Exercise directions ▸
Please update the lines starting at the first one and ending at the one that contains "point(70,346)", replacing "Task" with "Goal" and leaving everything else unchanged. Give back only those lines.
-- begin Record excerpts --
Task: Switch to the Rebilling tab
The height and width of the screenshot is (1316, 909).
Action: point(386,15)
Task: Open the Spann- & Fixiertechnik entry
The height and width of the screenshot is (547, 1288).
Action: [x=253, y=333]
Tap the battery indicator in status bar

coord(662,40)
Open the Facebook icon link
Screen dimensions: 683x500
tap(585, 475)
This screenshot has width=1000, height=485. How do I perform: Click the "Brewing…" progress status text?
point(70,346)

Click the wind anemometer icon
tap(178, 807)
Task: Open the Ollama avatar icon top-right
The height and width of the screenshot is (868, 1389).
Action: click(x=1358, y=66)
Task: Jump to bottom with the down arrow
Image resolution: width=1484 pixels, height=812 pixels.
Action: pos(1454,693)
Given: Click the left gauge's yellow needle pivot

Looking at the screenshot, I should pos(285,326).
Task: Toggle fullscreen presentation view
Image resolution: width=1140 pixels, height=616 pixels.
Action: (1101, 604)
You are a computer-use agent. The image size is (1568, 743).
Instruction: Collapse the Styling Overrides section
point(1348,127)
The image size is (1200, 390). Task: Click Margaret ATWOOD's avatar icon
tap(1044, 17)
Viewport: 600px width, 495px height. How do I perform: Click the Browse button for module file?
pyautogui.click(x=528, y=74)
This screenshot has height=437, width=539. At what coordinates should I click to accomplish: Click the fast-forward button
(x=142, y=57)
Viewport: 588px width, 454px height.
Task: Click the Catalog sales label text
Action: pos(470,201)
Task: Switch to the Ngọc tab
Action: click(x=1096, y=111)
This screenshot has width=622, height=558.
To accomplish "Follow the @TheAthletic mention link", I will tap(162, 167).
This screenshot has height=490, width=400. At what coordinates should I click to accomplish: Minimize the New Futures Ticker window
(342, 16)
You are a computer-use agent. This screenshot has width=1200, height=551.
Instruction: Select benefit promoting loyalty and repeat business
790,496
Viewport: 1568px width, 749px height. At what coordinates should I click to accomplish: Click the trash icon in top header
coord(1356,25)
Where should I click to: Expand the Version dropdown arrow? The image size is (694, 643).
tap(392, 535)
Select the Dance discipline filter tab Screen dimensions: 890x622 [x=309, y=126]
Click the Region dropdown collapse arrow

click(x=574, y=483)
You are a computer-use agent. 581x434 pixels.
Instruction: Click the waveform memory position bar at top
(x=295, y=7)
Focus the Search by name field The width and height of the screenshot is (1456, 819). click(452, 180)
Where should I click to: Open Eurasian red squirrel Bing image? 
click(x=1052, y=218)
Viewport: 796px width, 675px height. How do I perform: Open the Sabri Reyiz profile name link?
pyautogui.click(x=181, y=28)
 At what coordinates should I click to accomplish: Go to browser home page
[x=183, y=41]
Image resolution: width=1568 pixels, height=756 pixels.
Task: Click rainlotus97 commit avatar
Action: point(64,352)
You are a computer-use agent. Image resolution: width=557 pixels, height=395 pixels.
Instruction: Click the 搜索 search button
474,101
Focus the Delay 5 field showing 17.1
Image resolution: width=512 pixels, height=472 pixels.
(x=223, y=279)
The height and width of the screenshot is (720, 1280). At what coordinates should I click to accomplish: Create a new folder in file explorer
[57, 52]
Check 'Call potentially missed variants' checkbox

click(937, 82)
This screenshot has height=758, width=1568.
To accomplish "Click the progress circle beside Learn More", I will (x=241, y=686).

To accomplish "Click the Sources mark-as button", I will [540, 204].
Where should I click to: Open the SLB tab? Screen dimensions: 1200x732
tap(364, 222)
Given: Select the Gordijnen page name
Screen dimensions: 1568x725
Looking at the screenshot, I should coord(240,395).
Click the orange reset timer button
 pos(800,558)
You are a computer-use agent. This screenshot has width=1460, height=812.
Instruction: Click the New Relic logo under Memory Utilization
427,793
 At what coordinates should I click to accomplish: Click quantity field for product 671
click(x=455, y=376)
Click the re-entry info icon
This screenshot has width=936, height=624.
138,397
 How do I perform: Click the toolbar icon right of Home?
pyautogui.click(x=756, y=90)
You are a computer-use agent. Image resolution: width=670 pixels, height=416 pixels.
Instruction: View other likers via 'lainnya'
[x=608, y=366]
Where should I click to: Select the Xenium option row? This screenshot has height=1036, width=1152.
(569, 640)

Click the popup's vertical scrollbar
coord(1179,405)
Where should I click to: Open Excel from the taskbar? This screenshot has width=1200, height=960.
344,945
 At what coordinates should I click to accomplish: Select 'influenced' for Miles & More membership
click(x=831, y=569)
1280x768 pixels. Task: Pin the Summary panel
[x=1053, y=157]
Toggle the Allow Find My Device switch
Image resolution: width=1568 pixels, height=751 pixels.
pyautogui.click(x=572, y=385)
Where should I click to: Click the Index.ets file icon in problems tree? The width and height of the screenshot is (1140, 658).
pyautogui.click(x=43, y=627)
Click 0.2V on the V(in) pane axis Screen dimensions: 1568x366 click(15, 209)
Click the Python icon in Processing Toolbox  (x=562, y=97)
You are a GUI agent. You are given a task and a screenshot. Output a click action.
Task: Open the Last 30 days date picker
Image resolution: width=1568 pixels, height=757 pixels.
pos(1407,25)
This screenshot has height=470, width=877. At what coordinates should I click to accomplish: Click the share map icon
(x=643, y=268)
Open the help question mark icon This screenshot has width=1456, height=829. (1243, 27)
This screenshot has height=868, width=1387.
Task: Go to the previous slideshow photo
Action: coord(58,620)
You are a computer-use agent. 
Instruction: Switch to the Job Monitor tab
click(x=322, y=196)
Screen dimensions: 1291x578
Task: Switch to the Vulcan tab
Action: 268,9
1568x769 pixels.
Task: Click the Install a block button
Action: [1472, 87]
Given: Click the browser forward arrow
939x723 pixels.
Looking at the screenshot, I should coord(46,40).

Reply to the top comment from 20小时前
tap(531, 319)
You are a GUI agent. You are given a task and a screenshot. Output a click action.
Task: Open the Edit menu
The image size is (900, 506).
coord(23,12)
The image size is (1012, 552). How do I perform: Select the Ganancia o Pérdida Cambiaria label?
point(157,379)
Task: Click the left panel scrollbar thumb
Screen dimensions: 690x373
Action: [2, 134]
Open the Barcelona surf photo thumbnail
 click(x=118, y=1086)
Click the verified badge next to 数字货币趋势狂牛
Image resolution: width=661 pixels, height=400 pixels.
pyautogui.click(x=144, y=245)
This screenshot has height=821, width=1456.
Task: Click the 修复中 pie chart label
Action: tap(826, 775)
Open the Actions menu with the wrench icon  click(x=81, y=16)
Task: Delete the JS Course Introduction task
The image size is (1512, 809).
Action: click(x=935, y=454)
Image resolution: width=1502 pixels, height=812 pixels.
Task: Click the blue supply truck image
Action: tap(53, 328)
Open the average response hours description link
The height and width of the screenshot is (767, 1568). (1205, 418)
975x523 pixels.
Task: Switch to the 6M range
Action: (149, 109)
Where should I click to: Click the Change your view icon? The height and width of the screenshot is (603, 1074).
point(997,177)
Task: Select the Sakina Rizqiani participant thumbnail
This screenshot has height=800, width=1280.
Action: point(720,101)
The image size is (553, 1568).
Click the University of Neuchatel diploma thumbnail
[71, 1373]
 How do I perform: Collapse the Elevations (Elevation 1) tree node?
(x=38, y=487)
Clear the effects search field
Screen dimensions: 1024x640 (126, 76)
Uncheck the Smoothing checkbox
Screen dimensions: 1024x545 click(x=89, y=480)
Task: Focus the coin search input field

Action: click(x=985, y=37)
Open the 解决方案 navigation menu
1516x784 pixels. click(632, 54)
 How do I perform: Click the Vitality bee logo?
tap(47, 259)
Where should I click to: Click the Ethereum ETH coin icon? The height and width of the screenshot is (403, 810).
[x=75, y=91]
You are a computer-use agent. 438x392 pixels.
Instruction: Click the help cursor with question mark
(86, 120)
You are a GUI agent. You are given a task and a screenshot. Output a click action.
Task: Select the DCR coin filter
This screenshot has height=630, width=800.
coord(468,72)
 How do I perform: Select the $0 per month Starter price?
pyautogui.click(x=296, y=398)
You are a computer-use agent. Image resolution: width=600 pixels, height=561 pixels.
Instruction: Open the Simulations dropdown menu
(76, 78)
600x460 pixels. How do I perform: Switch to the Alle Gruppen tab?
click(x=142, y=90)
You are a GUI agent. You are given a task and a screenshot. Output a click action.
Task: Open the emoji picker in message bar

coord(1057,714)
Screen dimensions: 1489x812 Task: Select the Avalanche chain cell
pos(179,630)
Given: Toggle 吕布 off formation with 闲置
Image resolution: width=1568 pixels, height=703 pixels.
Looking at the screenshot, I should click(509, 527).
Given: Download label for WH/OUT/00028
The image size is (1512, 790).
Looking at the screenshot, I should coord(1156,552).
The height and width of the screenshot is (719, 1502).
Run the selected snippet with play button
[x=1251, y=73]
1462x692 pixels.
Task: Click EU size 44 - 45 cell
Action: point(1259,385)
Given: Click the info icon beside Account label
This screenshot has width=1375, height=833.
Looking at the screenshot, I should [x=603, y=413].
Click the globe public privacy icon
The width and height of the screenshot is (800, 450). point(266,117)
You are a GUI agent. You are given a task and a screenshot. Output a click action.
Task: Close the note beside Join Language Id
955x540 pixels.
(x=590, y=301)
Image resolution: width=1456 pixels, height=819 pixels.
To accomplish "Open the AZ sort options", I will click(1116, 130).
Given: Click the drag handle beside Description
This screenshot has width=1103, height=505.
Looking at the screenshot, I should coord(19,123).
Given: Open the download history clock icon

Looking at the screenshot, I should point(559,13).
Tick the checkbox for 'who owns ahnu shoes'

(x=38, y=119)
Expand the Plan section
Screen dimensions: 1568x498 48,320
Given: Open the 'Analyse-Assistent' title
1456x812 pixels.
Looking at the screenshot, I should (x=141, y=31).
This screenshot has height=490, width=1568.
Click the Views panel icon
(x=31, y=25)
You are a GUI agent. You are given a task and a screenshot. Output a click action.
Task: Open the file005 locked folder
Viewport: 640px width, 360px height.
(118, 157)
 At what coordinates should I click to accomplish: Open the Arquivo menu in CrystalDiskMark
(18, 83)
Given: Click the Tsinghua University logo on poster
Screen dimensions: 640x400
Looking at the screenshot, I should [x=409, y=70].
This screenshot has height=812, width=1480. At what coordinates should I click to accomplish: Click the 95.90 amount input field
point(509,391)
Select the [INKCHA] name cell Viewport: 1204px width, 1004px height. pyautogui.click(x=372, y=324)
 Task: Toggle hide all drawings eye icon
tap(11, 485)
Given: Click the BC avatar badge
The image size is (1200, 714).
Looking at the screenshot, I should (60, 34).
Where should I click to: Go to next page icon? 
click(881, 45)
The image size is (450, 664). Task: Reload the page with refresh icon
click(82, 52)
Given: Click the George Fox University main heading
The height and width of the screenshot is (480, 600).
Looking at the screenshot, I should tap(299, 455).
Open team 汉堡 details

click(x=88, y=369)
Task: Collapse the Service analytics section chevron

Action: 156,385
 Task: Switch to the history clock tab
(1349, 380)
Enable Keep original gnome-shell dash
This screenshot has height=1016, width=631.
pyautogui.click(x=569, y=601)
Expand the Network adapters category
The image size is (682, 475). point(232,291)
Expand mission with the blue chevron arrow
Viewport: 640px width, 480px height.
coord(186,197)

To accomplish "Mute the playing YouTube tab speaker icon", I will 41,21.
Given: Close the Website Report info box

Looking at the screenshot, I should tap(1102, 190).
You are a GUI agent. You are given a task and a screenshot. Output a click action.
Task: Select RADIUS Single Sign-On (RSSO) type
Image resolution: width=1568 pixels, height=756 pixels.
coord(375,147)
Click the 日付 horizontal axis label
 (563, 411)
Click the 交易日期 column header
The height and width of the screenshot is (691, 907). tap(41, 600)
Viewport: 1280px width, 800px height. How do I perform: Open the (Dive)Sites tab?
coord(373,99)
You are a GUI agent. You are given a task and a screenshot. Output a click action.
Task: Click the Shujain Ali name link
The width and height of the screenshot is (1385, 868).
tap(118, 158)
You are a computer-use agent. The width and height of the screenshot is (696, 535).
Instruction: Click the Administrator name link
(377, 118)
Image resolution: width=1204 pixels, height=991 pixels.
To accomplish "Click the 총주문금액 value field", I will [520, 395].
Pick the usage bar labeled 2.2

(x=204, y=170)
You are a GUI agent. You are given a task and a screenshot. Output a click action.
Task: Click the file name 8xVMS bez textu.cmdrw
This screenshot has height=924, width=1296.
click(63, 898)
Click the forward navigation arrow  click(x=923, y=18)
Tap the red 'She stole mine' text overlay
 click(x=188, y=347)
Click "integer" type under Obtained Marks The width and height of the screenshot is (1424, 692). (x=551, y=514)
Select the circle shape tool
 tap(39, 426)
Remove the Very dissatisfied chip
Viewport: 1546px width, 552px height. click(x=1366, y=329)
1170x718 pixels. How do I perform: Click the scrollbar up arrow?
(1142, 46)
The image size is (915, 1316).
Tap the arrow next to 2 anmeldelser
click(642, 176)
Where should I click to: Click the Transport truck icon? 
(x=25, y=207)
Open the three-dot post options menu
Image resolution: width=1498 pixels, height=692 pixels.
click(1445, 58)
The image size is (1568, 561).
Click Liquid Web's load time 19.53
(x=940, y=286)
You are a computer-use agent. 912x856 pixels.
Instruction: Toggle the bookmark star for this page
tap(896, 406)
-- end Record excerpts --
Final result ▸
Goal: Switch to the Rebilling tab
The height and width of the screenshot is (1316, 909).
Action: point(386,15)
Goal: Open the Spann- & Fixiertechnik entry
The height and width of the screenshot is (547, 1288).
Action: [x=253, y=333]
Tap the battery indicator in status bar

coord(662,40)
Open the Facebook icon link
Screen dimensions: 683x500
tap(585, 475)
This screenshot has width=1000, height=485. How do I perform: Click the "Brewing…" progress status text?
point(70,346)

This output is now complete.